What does it sound like?
How do you sound?
What noises do you hear when you're in alignment with your intention?
And what does it look like?
How do you carry yourself?
What do you look like when you embody that intention?
And then what does it feel like?
What does it feel like to be in this intention?
As you gaze up at the sky one last time,
Maybe a smile comes across your mouth,
Knowing that you've planted the seeds.
So all you have to do now is just rest.
Rest in that inner knowing.
And feel yourself dive deeper below the surface into the different layers of yourself with every breath you take.
Going deeper into a state of relaxation,
Going deeper into a state of rest,
All happening organically.
More effort here.
Letting it be effortless like your breath.

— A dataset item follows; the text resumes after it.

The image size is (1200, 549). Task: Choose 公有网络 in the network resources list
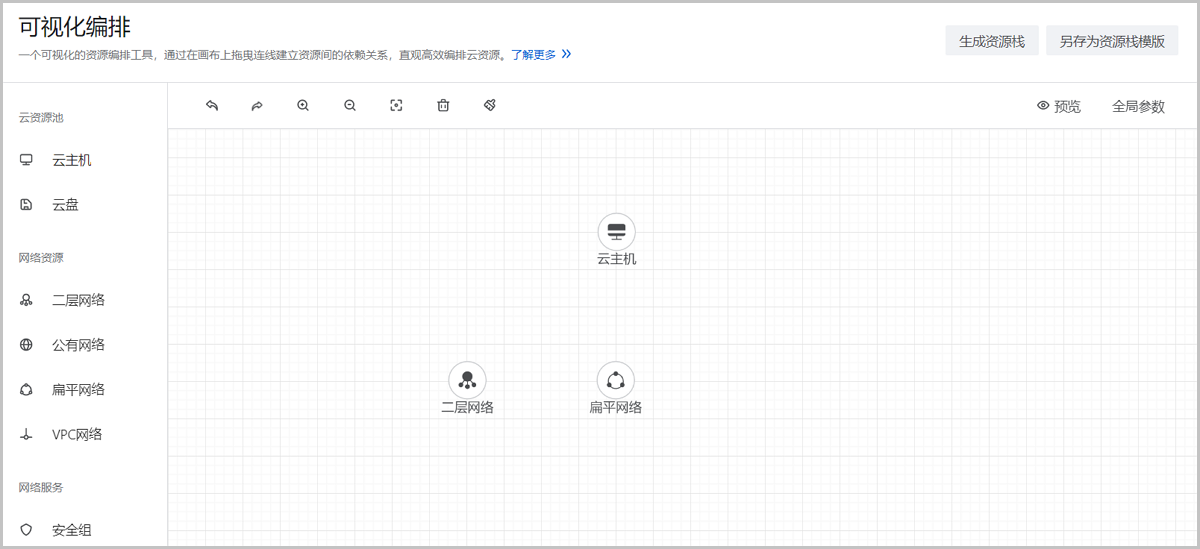(78, 345)
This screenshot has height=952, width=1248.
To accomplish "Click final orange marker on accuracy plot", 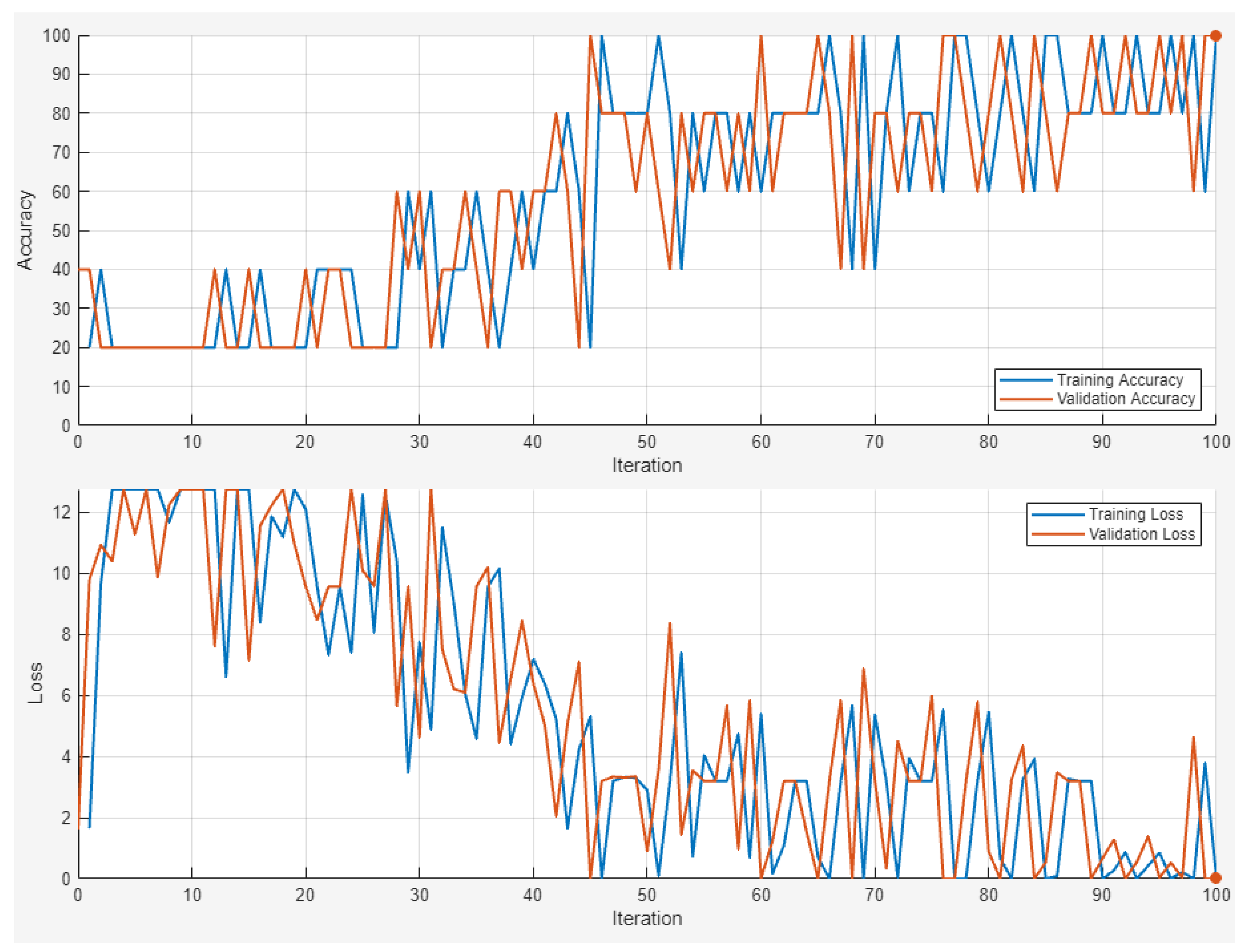I will click(1215, 36).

That beautiful rhythmic breath,
Like a gentle wave flowing in,
And a gentle wave flowing out.
Feel your whole body rest back into your true nature,
Your true essence of ease.
A space and place,
A utopia of pure rest and relaxation.
Knowing that in this space all is welcomed.
All is welcomed here to rest in that full state of learning.
Using your breath and your body to go deeper and deeper into a state of internal peace.
A state filled with a calming presence.
And feel that calming presence ripple to every cell in your body.
So I'll leave you here in silence just for a little bit to simply rest deeply within yourself.
To rest in that inner knowing,
Your true inner nature,
Your true essence of ease and deep rest in your mind.
And if you have fallen asleep,
Know that your yoga major practice is always here to support you.
It's always here to help you on your journey of relaxation and ease.
And that you can always come back to this practice anytime you need to slip into that sweet land of relaxation and rest.